**Complete the following**
1) From the sprinting discussion, copy the passage that starts at the words "Books on Sprinting" and ends after the words "a recreational athlete.".
2) In the sprinting discussion, what distances are given as examples of shorter sprinting?
3) Extend the sprinting discussion past its last sentence.

**** Passage to read

Books on Sprinting

[quote]WRCortese5 wrote:
I agree with what you said. I was not suggesting that he follow the entire GPP format to the T, but that he take a look and adjust to what he feels would be best suited to his goals. Nothing wrong with improving sprint speed as a byproduct of training in my opinion, even as a recreational athlete.

[/quote]

Yeah definitly- I keep putting the GPP DVD on my “to buy” list, but since I’m not a sprinter (volleyball), nor do I train sprinters, it keeps getting pushed off for other stuff.

[quote]peterm533 wrote:
WRcortese5 wrote:

"…if you are training for sprints, you are going to get lean regardless. Have you ever seen a top sprinter that WASN’T ?

I disagree.

Of course “top” sprinters may be lean but it is totally illogical to assert a generalisation that sprinting therefore makes you lean.

I am afraid that you are simply associating the fact that successful sprinters are lean (and of course young)and drawing a causal connection.

Of course you do not want to carry extra weight as as a sprinter and so you would expect successful sprinters to be lean.

However, there are a number of older adult sprinters at my local track who are not that lean simply because they do not expend sufficent calories.

As further evidence plenty of soccer players at various levels carry more body fat than you might expect given the time they spend sprinting.

Successful sprinting requires low body fat. It dose not necessarily cause it. [/quote]

Sprinting is a tool, just like weight training. If you lift weights with the right parameters, your muscles will grow. If you sprint with the right parameters, you will get lean.

Achieving leanness totally depends on the type of sprinting you’re doing. The shorter sprinting (30-60m dashes) is more about power and muscular explosiveness. Shorter sprinting is great for really hitting your posterior chain muscles with some excellent stimulus. Also, you’ll notice short-distance sprinters at all levels can still carry quite a bit of fat. For leanness though, look at the longer sprinter. You’ll see far fewer thick 400M runners that you will 100M runners.

********
**** Records shown

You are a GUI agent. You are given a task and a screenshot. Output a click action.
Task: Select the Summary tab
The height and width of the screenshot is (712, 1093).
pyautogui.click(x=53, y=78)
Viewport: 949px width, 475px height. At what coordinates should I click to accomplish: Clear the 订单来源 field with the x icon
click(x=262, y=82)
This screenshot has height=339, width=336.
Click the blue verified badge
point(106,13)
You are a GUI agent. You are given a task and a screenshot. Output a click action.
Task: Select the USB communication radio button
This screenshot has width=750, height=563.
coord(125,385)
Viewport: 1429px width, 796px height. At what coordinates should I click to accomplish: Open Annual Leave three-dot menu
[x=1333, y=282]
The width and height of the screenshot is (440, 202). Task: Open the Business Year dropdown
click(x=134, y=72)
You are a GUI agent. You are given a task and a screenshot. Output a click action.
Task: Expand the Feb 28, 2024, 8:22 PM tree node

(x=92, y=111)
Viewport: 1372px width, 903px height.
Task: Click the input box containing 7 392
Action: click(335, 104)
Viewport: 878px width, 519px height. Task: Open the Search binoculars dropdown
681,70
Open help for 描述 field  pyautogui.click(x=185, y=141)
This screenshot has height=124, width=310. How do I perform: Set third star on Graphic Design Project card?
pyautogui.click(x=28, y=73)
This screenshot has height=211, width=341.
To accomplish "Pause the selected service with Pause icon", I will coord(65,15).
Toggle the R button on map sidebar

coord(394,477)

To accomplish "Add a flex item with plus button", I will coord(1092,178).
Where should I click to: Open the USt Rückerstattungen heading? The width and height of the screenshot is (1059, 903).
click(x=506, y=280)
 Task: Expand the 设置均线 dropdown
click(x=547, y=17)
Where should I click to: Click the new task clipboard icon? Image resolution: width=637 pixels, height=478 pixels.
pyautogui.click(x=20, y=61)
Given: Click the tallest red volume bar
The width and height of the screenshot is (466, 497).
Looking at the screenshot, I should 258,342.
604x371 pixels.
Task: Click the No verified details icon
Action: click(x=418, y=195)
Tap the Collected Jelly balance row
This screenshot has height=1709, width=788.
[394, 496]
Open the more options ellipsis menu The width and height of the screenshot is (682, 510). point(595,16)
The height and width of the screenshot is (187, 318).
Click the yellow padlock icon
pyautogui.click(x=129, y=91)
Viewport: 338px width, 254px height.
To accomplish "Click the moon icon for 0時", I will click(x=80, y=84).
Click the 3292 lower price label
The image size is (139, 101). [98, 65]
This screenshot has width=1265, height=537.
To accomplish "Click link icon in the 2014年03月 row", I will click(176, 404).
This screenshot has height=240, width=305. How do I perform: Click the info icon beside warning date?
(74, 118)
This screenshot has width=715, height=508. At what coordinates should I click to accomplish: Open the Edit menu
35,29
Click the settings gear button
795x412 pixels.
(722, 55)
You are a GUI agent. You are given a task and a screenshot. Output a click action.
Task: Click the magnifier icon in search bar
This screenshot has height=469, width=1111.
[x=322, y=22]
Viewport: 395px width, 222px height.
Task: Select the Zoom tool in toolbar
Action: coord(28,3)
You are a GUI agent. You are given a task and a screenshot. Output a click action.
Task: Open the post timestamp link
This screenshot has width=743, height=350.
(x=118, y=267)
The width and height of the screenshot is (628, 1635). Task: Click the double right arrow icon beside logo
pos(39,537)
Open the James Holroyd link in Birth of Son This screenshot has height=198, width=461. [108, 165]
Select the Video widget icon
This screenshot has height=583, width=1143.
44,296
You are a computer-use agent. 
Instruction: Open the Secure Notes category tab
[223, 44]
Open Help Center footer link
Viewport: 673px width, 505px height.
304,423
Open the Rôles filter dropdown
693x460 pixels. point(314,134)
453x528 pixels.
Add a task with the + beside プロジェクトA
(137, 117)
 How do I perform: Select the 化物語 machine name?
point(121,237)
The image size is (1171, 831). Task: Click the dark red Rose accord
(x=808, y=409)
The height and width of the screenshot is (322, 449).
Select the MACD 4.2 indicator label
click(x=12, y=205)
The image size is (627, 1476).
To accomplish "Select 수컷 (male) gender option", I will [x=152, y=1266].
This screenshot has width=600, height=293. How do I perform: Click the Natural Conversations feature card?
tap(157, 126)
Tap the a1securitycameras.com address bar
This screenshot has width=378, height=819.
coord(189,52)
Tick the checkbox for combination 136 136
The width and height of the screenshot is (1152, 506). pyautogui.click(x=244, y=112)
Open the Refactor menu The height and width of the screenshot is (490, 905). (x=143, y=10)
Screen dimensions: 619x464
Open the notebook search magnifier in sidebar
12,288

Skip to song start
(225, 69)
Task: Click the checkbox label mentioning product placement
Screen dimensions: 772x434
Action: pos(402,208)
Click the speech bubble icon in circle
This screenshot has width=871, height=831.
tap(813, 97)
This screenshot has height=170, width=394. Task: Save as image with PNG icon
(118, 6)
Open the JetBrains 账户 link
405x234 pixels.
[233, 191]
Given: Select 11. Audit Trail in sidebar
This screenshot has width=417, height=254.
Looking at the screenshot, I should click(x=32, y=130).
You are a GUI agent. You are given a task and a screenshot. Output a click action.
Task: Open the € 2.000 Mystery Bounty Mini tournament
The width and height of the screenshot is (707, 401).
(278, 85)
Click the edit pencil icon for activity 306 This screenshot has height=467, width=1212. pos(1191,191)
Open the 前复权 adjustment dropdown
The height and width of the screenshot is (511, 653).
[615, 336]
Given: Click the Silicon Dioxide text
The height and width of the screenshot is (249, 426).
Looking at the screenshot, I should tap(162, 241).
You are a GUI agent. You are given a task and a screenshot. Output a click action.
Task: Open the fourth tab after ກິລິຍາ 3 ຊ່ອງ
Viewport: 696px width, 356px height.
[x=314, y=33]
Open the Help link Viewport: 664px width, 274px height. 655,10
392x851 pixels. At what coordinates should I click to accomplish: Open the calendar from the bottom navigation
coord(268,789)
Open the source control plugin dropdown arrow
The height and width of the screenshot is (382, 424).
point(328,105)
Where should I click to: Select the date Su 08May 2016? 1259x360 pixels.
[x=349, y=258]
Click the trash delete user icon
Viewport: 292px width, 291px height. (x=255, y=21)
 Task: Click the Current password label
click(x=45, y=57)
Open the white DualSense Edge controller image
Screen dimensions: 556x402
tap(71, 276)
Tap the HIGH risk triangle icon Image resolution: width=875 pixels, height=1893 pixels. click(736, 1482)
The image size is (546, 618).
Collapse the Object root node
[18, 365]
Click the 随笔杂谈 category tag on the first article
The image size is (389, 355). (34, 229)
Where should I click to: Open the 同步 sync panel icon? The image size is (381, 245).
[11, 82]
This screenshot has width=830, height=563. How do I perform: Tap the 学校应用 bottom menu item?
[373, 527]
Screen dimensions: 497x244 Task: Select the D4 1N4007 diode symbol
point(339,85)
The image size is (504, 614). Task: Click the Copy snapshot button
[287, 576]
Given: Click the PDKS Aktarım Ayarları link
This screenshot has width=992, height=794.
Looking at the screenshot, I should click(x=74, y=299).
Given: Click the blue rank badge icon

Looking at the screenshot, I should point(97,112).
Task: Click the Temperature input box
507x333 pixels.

********

**Set of answers**
1)
Books on Sprinting

[quote]WRCortese5 wrote:
I agree with what you said. I was not suggesting that he follow the entire GPP format to the T, but that he take a look and adjust to what he feels would be best suited to his goals. Nothing wrong with improving sprint speed as a byproduct of training in my opinion, even as a recreational athlete.

2) 30–60 m dashes.

3)
To really start to noticably lean out overall, you have to train at or above your anaerobic threshold, or lactic threshold. This can be accomplished by manipulating three key variables in a sprint interval training program: pace, distance, and rest interval. Your body can produce energy anaerobically for about 25 secs at an all out sprint before reaching the point where it can no longer clear the lactic acid from their blood. This is known as the Onset of Blood Lactate Accumulation (OBLA). Of course this varies depending on how trained you are. World class 400M runners can probably maintain all out sprinting for about 30 secs, before hitting OBLA. The whole trick to long sprinting is to increase cardiovascular conditioning in order to push the point of OBLA as far out in time as possible, increase your footspeed so you can cover more ground before you hit OBLA, and then have the strength to prevent a massive dropoff in performance after OBLA.

To get significant benefit from sprint interval training in terms of leanness, you have to train at or above that OBLA for the workout.

And your rest intervals have to be just short enough to allow your body to not quite clear your lactic acid. For example, if you can run a 25sec all out 200M dash, then a good interval training workout might be to run 6x200’s at 30-32sec pace with 2 minutes in between each one. This will get you right up to OBLA with each run, and by the end of the workout, you might be up over OBLA by the end of each 200. As you gain speed, fitness and strength, you can move up to 300’s or 400’s, eventually working up to something like 3x400M at 60-65 sec pace with 2-3 minutes rest. But trust me, if you start right away with 400M, your pace will quickly be a lot more synonymous with a distance workout than a sprint workout.

You can do this with shorter sprints, like 50-100M, but because the duration of each run is so much shorter (less than 15 sec), you HAVE to really shorten your rest time to get your body up to OBLA by the end of the workout. So that kind of interval workout might look something like 8x100M with 1-1.5 min rest, or 8x50M with 30-45 sec rest.

I’m just throwing a bunch of examples of workouts, but there’s a lot of stuff out on the net about lactic threshold and OBLA in relation to interval training. You’ll be able to find all kinds of recommendations in terms of rest intervals, pace, and total workout distance covered.

Its just like set/rep/load/tempo combinations for weightlifting. You can vary all parameters for changing stimulus. I’m sure any of the books mentioned will give you a good start too.

[quote]beans wrote:
peterm533 wrote:
WRcortese5 wrote:

"…if you are training for sprints, you are going to get lean regardless. Have you ever seen a top sprinter that WASN’T ?

I disagree.

Of course “top” sprinters may be lean but it is totally illogical to assert a generalisation that sprinting therefore makes you lean.

I am afraid that you are simply associating the fact that successful sprinters are lean (and of course young)and drawing a causal connection.

Of course you do not want to carry extra weight as as a sprinter and so you would expect successful sprinters to be lean.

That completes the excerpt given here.